Comment on Genbank files

Genbank files have a special structure to them. You can look at it and figure it out for the most part, or read about it in detail here. To find out if your downloaded Genbank files contain 16S rRNA genes, I like to run the following command:

grep 16S *gbk

This should look somewhat familiar from your shell lesson, but basically we're looking for anylines that contain the character "16S" in any Genbank file we've downloaded. Note that you'll have to run this in the directory where you downloaded these files.
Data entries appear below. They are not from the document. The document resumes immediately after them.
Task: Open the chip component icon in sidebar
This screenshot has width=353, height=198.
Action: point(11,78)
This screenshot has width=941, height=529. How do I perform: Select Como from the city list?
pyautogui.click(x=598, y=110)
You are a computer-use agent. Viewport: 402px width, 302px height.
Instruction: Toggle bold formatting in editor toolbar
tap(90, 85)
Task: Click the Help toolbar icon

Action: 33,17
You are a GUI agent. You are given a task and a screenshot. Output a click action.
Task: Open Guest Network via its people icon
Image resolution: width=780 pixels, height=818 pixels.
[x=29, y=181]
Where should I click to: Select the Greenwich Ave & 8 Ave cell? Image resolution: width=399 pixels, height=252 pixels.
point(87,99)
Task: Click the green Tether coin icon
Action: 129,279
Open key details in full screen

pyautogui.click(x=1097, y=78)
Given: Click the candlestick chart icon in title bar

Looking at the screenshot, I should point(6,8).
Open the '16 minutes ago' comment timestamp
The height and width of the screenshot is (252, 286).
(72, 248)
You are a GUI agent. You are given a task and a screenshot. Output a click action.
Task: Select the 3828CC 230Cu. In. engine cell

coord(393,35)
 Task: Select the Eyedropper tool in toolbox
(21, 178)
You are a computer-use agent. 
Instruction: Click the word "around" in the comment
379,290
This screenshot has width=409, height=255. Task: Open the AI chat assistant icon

The structure of the Genbank file allows you to identify 16S genes. For example,

rRNA        9258..10759
            /gene="rrs"
            /locus_tag="CLK_3816"
            /product="16S ribosomal RNA"
            /db_xref="Pathema:CLK_3816"

You could write code to find text like 'rRNA' and '/product="16S ribosomal RNA"', grab the location of the gene, and then go to the FASTA file and grab these sequences. To make things easy, there are existing packages to parse Genbank files. I have the most experience with BioPython. To begin with, let's just use BioPython to help us with our program.

First, we'll have to install BioPython on your instance and they've made that pretty easy:

sudo apt-get update
sudo apt-get install python-biopython

Fan Yang (Iowa State University) and I wrote a script to extract 16S rRNA sequences from Genbank files, here. It basically searches for text strings in the Genbank structure that is appropriate for these particular genes. You can read more about BioPython here and its Genbank parser here. In this script, we are looking for an "rRNA" feature and looking for specific text in its "/product" line. If this is true, we go through the genome sequence and extract the coordinates of these genes, providing the specific gene sequence.

To run this script on the Genbank file for CP000962. Note make sure you are in the right directory for both the program and the files:

python parse-genbank.py genbank-files/CP000962.gbk > genbank-files/CP000962.gbk.16S.fa

The resulting output file contains all 16S rRNA genes from the given Genbank file.

To run this for multiple files, I use a shell for loop:

for x in genbank-files/*; do python parse-genbank.py $x > $x.16S.fa; done

There are multiple ways to get this done -- but this is how I like to do it. Now, you can figure out how you like to do it.

And there you have it, you can now pretty much automatically grab 16S rRNA genes from any number of genomes in NCBI databases.

Challenge:

Find your favorite gene, download a database of it from NCBI, and find matching sequences from a sequencing dataset.